The centripetal force required to keep the car moving in a circular path is given by the equation:
Fc = (mass × velocity^2) / radius
where Fc is the centripetal force, mass is the mass of the car, velocity is the speed of the car, and radius is the radius of the turn.
The maximum frictional force that can be exerted by the tires is given by the equation:
Ff = coefficient of friction × normal force
where Ff is the frictional force, coefficient of friction is the given value of 0.530, and normal force is the force exerted by the road on the tires.
In this case, the normal force is equal to the weight of the car, which is given by:
Normal force = mass × gravitational acceleration
where gravitational acceleration is approximately 9.8 m/s^2.

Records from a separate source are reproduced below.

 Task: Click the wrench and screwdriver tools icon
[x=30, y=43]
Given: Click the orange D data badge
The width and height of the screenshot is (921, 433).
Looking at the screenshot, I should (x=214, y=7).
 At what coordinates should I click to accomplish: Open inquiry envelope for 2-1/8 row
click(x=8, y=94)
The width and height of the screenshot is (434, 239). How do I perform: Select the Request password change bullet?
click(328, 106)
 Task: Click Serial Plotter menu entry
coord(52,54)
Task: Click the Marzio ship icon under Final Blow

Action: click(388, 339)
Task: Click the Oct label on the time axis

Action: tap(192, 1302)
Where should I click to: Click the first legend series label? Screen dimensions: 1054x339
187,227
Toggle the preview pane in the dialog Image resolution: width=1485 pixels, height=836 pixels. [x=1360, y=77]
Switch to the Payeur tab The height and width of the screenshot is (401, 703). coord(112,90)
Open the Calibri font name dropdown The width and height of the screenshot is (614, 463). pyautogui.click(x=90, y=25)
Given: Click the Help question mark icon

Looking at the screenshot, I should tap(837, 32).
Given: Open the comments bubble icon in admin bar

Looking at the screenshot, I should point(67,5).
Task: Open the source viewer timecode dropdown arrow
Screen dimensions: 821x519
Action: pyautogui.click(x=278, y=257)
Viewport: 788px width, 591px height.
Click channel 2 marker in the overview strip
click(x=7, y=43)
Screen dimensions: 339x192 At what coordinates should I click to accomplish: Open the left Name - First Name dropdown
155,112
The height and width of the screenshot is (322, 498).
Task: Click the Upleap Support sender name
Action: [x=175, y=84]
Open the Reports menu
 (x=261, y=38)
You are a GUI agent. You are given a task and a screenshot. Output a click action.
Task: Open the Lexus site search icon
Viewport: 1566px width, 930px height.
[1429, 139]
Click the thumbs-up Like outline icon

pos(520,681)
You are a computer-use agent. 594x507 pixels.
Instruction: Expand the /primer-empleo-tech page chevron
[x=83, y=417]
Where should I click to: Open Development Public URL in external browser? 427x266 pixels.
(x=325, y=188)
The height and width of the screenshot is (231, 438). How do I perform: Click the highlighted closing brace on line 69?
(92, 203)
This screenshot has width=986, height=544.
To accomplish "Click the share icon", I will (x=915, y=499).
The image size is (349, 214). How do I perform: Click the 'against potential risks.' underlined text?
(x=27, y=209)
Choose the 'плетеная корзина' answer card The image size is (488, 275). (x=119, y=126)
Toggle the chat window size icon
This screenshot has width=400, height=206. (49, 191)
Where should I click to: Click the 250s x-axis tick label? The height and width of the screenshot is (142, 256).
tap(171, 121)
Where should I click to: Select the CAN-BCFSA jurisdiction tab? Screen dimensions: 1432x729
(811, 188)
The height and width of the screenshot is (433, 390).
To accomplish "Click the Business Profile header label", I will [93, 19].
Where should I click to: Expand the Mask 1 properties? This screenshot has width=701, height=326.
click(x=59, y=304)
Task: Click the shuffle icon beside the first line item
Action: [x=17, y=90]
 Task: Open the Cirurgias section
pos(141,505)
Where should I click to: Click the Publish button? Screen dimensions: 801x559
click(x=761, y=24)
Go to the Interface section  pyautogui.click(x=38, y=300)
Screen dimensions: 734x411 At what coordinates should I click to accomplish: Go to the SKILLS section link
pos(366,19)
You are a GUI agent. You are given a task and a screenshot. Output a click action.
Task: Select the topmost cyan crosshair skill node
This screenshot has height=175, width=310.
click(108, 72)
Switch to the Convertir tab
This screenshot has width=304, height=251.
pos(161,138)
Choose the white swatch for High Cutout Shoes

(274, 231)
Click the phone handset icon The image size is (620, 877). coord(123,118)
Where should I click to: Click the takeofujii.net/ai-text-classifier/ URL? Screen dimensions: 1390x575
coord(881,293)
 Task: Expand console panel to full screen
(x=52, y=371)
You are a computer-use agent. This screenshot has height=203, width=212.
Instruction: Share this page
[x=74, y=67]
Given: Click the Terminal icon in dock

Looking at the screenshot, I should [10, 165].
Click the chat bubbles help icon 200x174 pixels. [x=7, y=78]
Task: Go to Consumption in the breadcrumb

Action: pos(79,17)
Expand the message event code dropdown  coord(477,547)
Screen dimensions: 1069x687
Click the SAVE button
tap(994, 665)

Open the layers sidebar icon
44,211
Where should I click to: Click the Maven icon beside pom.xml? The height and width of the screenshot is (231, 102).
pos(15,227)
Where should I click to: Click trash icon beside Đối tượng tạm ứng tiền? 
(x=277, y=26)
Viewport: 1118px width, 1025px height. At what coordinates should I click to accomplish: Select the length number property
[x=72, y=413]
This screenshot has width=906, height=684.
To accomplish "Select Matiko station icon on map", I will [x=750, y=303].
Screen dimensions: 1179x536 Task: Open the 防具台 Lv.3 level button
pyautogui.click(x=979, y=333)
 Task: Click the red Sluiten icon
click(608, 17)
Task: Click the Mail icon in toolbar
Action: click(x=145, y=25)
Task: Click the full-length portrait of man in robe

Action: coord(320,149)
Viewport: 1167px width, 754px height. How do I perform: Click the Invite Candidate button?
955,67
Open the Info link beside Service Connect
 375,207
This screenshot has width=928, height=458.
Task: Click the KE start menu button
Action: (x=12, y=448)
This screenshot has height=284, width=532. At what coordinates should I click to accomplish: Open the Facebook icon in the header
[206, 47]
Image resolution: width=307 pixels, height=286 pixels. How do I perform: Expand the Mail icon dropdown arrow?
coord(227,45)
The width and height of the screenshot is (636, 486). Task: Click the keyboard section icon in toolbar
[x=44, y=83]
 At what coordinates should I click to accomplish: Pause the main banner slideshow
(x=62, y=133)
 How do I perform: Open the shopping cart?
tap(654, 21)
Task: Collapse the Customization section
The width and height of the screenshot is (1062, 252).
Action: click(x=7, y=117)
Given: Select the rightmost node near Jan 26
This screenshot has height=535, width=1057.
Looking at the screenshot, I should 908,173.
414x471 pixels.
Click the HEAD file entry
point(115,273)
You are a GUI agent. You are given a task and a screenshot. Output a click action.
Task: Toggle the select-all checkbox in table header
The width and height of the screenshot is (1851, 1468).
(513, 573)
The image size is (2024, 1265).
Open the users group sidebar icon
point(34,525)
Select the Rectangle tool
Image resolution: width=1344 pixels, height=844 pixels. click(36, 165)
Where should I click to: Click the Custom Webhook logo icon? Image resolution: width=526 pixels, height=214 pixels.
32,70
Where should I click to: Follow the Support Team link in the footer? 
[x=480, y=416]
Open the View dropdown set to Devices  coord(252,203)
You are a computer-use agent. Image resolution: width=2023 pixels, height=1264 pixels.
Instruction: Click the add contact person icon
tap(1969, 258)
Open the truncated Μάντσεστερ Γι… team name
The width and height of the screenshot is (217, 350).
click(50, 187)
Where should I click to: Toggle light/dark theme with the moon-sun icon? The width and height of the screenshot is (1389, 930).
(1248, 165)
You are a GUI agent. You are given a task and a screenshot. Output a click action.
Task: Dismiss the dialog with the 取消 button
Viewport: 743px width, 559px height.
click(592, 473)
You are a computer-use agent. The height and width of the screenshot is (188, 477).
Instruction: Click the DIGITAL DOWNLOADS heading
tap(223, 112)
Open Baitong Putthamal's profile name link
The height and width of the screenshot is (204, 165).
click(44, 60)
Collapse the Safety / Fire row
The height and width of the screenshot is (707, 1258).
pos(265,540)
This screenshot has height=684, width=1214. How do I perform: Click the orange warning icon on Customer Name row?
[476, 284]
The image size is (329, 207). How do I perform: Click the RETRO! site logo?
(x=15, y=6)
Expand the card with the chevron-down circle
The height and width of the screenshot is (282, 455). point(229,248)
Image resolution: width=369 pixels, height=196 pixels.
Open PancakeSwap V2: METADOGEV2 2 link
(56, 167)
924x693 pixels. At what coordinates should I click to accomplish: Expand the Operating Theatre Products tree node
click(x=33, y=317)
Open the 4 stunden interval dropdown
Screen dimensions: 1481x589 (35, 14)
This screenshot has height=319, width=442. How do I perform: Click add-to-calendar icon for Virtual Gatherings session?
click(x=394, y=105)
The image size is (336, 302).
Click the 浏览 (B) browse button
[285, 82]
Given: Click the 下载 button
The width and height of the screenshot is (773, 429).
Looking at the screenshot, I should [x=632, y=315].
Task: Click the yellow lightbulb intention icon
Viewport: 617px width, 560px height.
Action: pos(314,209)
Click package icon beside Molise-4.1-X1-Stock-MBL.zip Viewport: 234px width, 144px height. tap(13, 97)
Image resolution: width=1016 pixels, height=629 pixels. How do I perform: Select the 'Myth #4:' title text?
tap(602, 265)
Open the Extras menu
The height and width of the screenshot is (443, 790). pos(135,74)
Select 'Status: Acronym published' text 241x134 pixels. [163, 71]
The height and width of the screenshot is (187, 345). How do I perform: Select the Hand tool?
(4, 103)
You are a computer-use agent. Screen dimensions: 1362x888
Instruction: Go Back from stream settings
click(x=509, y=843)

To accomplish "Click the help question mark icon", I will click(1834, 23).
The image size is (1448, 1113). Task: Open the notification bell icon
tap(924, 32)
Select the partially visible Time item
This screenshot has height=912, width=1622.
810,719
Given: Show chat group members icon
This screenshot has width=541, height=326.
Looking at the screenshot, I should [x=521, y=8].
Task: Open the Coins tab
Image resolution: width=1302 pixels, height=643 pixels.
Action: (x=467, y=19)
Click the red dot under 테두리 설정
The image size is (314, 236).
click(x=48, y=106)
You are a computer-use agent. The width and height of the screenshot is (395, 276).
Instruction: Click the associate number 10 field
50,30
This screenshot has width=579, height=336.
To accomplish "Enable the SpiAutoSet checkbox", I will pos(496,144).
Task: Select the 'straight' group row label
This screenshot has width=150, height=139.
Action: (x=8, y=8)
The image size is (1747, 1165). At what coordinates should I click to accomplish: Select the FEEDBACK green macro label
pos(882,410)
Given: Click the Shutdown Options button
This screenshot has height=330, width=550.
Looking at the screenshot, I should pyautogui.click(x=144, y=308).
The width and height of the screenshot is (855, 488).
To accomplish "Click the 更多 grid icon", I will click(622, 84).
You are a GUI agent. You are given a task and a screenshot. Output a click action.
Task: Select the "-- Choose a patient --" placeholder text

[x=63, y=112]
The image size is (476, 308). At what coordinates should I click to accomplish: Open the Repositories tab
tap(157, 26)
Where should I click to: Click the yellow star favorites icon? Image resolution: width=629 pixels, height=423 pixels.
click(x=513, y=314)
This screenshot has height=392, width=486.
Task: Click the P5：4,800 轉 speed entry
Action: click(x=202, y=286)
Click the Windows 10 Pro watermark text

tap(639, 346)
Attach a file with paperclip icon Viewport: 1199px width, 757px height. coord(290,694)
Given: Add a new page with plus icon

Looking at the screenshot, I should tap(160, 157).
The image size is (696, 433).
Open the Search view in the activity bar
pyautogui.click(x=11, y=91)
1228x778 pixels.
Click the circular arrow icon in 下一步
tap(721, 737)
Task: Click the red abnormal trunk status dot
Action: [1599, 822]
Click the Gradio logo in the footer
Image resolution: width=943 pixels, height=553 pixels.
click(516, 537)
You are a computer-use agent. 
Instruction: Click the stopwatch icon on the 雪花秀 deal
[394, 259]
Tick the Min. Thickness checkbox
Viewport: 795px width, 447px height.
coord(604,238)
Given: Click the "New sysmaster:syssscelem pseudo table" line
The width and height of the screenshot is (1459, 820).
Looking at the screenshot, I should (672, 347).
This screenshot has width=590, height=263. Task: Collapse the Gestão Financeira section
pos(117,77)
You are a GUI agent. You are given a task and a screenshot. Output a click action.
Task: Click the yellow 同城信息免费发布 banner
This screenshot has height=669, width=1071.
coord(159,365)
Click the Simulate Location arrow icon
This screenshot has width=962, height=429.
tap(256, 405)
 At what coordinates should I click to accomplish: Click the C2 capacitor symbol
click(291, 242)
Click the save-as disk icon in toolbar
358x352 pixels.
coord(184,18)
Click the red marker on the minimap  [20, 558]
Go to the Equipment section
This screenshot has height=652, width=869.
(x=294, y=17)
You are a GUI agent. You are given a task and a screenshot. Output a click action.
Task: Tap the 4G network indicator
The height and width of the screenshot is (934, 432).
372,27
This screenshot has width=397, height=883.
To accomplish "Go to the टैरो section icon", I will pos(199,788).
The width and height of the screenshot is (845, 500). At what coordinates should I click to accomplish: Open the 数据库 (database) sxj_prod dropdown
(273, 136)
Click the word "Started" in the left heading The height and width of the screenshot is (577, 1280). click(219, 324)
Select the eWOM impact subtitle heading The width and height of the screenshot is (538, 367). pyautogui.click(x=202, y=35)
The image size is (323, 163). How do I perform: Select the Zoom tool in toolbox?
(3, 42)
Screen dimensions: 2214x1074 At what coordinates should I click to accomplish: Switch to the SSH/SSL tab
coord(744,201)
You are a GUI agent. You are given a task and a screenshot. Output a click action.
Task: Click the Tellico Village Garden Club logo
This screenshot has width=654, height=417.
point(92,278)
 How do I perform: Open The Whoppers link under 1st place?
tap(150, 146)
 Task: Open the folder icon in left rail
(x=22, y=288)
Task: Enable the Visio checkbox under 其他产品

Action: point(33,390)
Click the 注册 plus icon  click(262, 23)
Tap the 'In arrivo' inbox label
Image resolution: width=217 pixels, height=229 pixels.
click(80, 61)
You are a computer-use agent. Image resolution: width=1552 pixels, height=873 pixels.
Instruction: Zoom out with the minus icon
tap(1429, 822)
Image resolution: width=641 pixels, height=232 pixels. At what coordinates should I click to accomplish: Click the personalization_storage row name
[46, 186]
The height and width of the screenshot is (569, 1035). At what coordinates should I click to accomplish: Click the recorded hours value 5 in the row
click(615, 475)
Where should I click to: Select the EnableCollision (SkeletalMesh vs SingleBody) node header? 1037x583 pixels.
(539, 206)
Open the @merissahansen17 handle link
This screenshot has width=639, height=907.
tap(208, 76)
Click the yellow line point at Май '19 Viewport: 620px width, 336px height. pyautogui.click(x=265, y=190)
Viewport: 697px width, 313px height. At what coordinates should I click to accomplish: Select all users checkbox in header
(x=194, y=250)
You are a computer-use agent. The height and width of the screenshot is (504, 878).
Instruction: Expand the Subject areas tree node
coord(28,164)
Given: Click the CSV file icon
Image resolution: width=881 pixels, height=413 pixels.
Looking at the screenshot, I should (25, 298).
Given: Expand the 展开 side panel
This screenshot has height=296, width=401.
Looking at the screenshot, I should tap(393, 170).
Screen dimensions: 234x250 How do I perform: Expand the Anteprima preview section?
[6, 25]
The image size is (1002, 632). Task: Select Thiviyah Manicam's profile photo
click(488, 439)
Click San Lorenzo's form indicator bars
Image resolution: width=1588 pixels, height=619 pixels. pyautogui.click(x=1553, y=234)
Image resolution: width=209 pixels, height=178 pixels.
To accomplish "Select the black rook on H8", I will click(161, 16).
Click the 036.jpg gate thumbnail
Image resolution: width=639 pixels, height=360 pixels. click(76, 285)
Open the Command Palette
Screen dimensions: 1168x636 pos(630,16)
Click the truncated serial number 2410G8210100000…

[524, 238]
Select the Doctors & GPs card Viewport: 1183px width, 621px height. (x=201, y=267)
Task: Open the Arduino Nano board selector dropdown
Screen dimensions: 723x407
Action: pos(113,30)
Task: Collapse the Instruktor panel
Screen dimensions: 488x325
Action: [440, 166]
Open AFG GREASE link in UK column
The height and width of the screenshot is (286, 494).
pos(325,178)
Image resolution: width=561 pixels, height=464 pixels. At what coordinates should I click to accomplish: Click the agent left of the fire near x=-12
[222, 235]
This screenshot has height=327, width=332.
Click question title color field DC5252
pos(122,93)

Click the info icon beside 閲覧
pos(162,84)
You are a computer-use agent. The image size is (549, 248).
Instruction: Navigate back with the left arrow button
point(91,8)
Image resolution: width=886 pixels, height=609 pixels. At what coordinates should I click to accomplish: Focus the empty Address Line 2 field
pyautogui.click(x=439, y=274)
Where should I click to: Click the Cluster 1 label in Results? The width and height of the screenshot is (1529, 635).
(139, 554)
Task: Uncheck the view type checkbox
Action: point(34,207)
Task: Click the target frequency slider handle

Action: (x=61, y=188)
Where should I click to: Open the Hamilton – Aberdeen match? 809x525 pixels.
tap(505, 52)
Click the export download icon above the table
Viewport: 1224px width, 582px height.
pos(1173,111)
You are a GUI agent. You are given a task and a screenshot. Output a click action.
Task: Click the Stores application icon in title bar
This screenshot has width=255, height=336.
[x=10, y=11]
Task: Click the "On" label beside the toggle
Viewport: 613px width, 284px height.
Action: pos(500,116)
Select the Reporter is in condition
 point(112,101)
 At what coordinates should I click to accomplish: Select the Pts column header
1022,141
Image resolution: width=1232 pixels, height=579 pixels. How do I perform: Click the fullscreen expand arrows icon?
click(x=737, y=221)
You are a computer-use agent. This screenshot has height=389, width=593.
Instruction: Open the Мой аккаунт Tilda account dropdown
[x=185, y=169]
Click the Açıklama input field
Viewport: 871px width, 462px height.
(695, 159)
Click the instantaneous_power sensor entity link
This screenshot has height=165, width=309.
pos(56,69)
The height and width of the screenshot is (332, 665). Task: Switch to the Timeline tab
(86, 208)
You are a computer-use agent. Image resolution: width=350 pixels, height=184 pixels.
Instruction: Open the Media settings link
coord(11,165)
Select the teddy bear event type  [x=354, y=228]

Now, we can set up an inequality to find the maximum speed:
Ff ≥ Fc
(coefficent of friction × normal force) ≥ (mass × velocity^2) / radius
(0.53 × (mass × gravitational acceleration)) ≥ (mass × velocity^2) / radius
Simplifying further:
0.53 × (mass × gravitational acceleration) ≥ (mass × velocity^2) / radius
0.53 × mass × gravitational acceleration ≥ mass × velocity^2 / radius
0.53 × gravitational acceleration ≥ velocity^2 / radius
To find the maximum velocity, we can rearrange the equation:
velocity^2 ≤ 0.53 × gravitational acceleration × radius
velocity ≤ sqrt(0.53 × gravitational acceleration × radius)
Plugging in the given values:
velocity ≤ sqrt(0.53 × 9.8 m/s^2 × 700 m)
velocity ≤ sqrt(0.53 × 9.8 × 700) m/s
velocity ≤ sqrt(3519.4) m/s
velocity ≤ 59.3 m/s
Therefore, the maximum speed with which a 1300 kg car can round the turn is approximately 59.3 meters/second.